* _Written request_:
Copy the part of the entries that opens with the line containing "You are a computer-use" and closes with the line containing "Action: pyautogui.click(x=51, y=1209)", both included, keeping every line unchanged.

═══

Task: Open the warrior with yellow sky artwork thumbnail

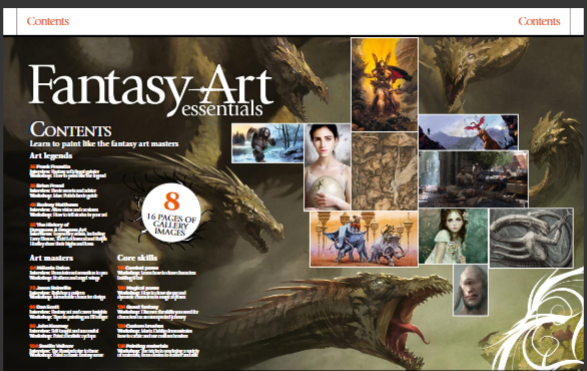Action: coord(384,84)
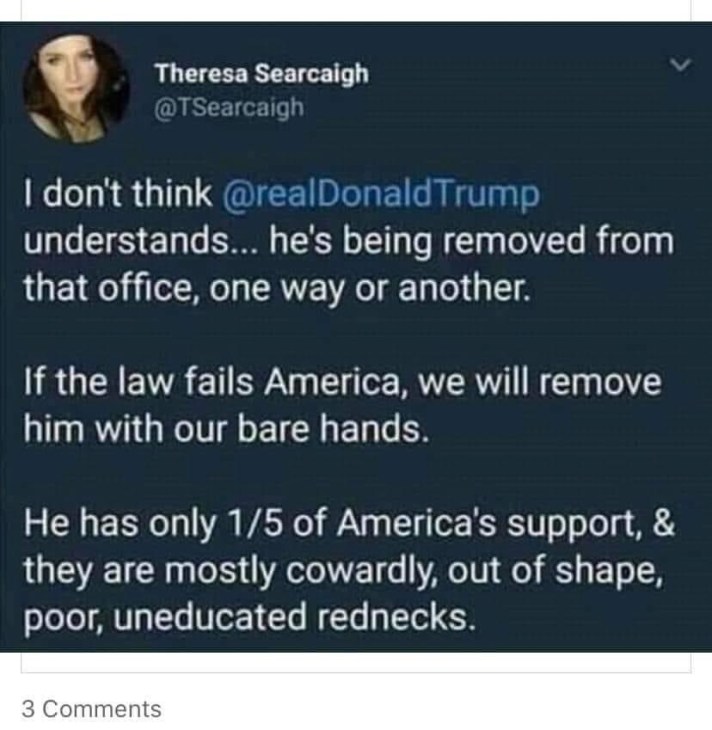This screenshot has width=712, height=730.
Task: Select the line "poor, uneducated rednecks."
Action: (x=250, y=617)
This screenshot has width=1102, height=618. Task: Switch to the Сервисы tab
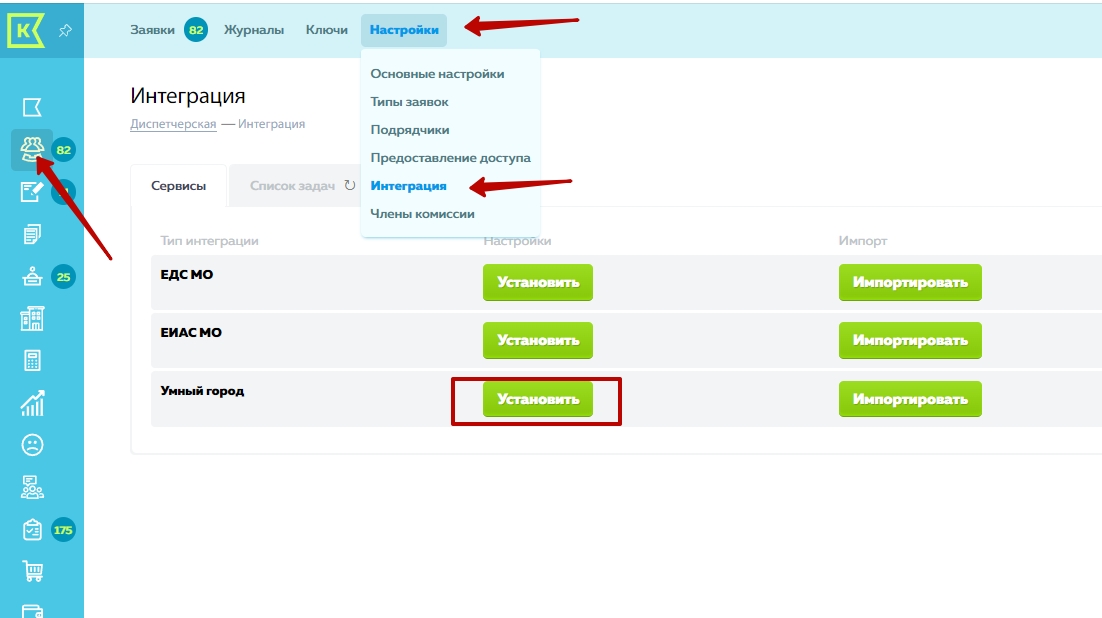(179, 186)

═══

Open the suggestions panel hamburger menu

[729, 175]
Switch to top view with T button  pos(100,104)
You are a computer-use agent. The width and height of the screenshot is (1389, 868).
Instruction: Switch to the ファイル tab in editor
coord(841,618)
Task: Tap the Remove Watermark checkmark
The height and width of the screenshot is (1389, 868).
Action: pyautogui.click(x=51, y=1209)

═══

* _Response for this exercise_:
You are a computer-use agent. The width and height of the screenshot is (1389, 868).
Instruction: Switch to the ファイル tab in editor
coord(841,618)
Task: Tap the Remove Watermark checkmark
The height and width of the screenshot is (1389, 868).
Action: pyautogui.click(x=51, y=1209)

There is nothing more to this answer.